-------- MATERIAL PROVIDED

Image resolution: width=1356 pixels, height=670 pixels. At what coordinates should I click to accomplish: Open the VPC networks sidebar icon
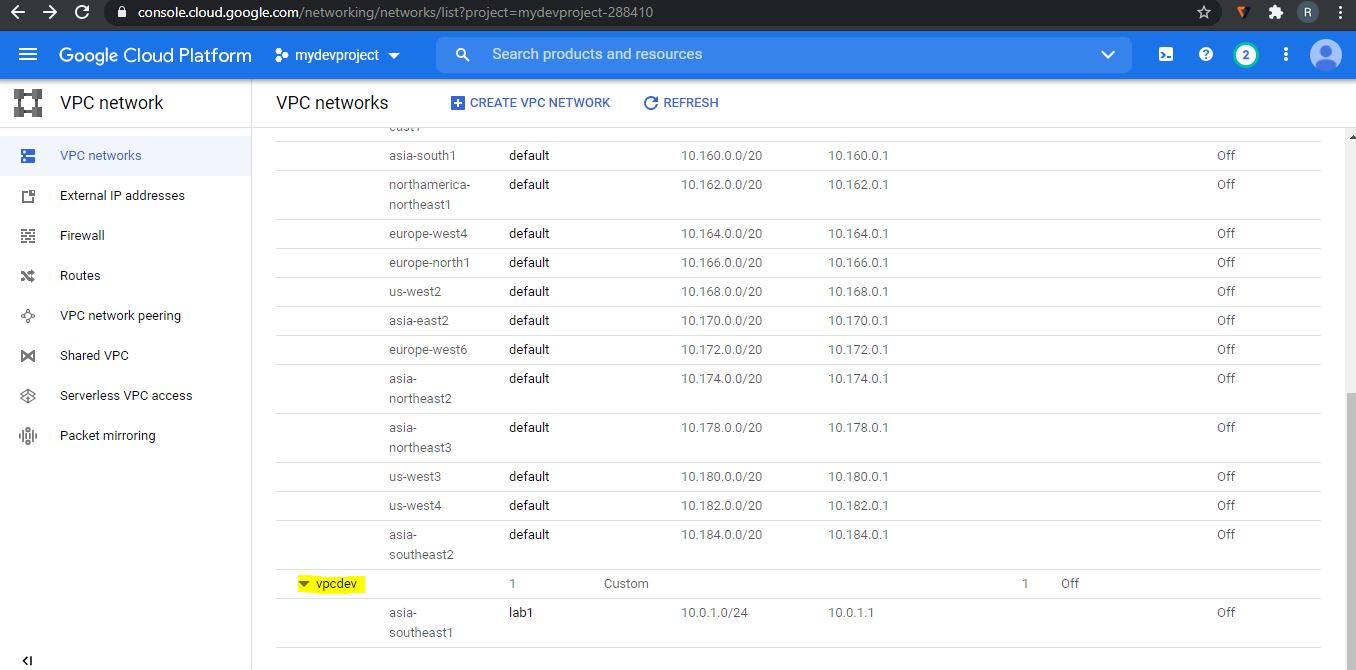tap(28, 155)
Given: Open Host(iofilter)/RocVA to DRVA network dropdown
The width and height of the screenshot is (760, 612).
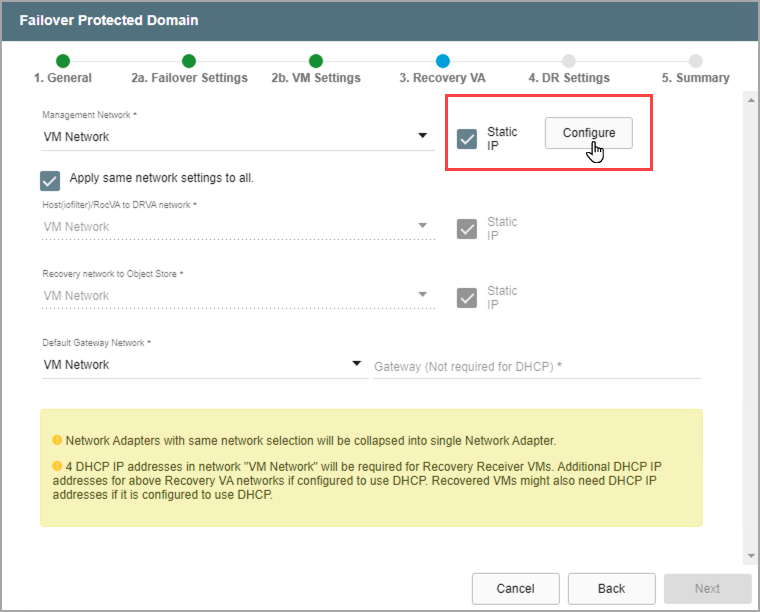Looking at the screenshot, I should 423,226.

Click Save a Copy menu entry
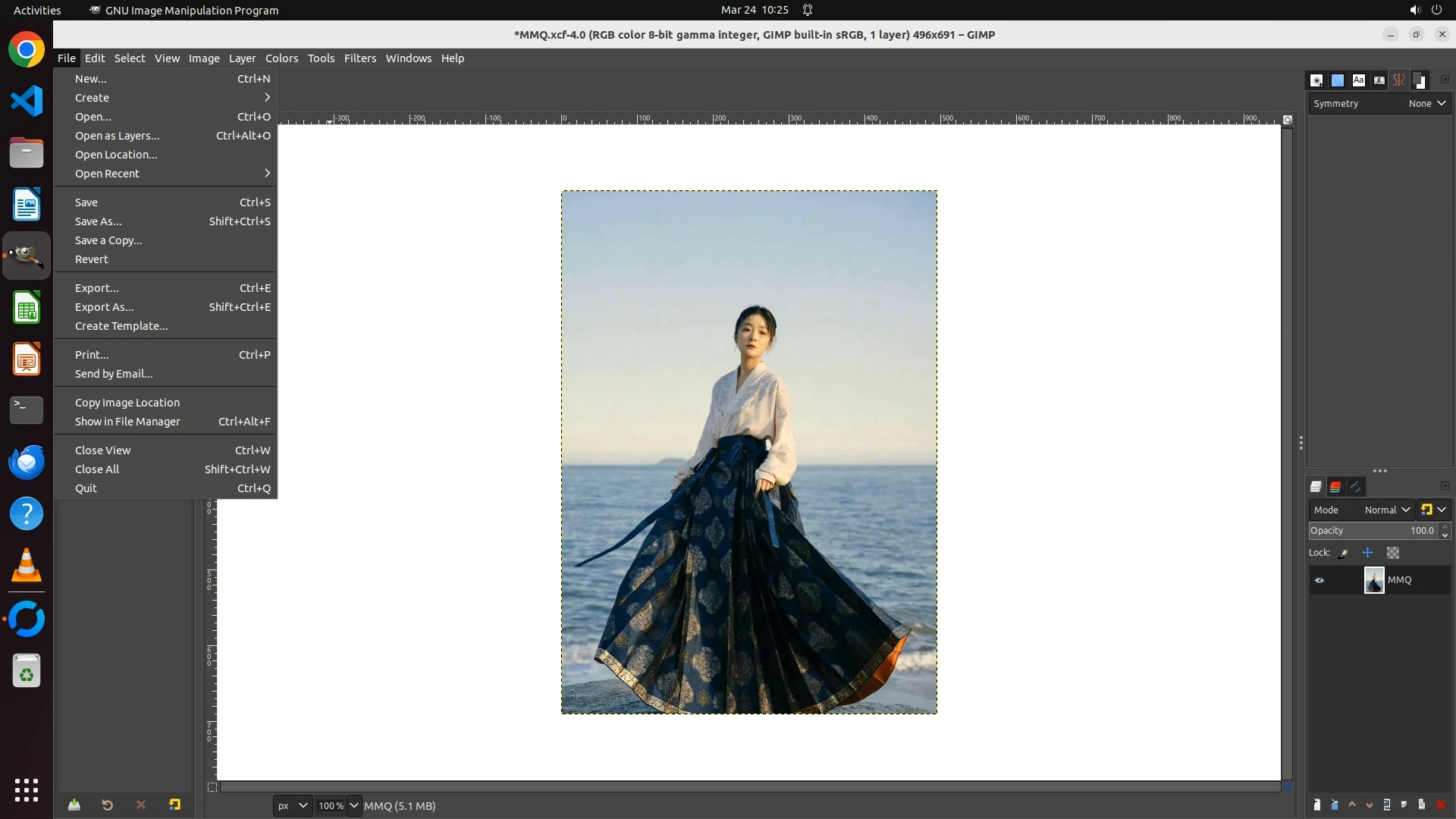pos(108,240)

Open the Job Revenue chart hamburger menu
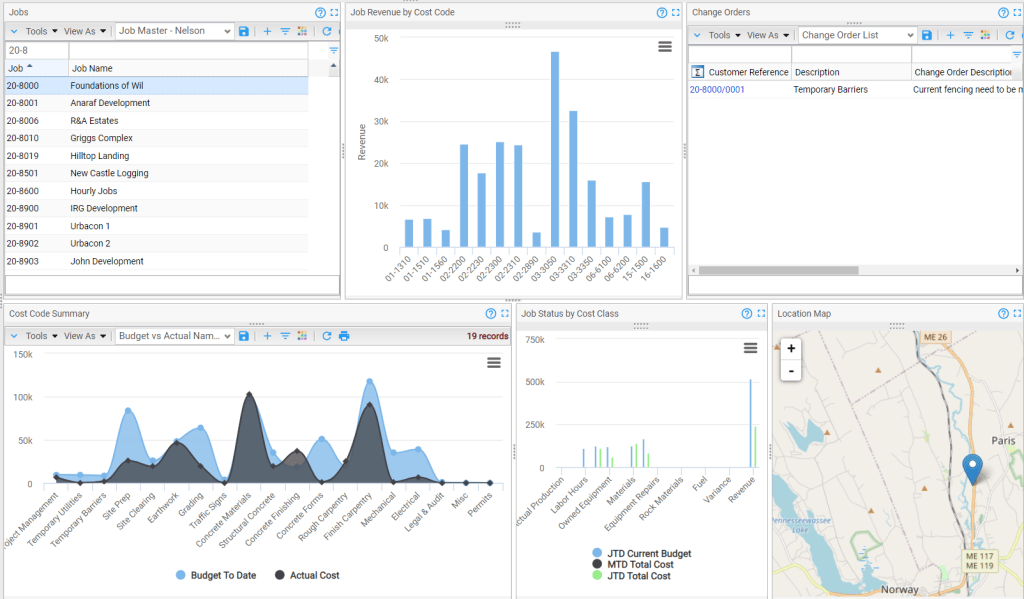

----------------

Please rewrite the records above with "Open" swapped for "Expand" everywhere it appears and everything else left unchanged, leaving out the pictures.

# TASK OUTPUT:
Image resolution: width=1356 pixels, height=670 pixels. At what coordinates should I click to accomplish: Expand the VPC networks sidebar icon
tap(28, 155)
Given: Expand Host(iofilter)/RocVA to DRVA network dropdown
The width and height of the screenshot is (760, 612).
Looking at the screenshot, I should 423,226.

Click Save a Copy menu entry
pos(108,240)

Expand the Job Revenue chart hamburger menu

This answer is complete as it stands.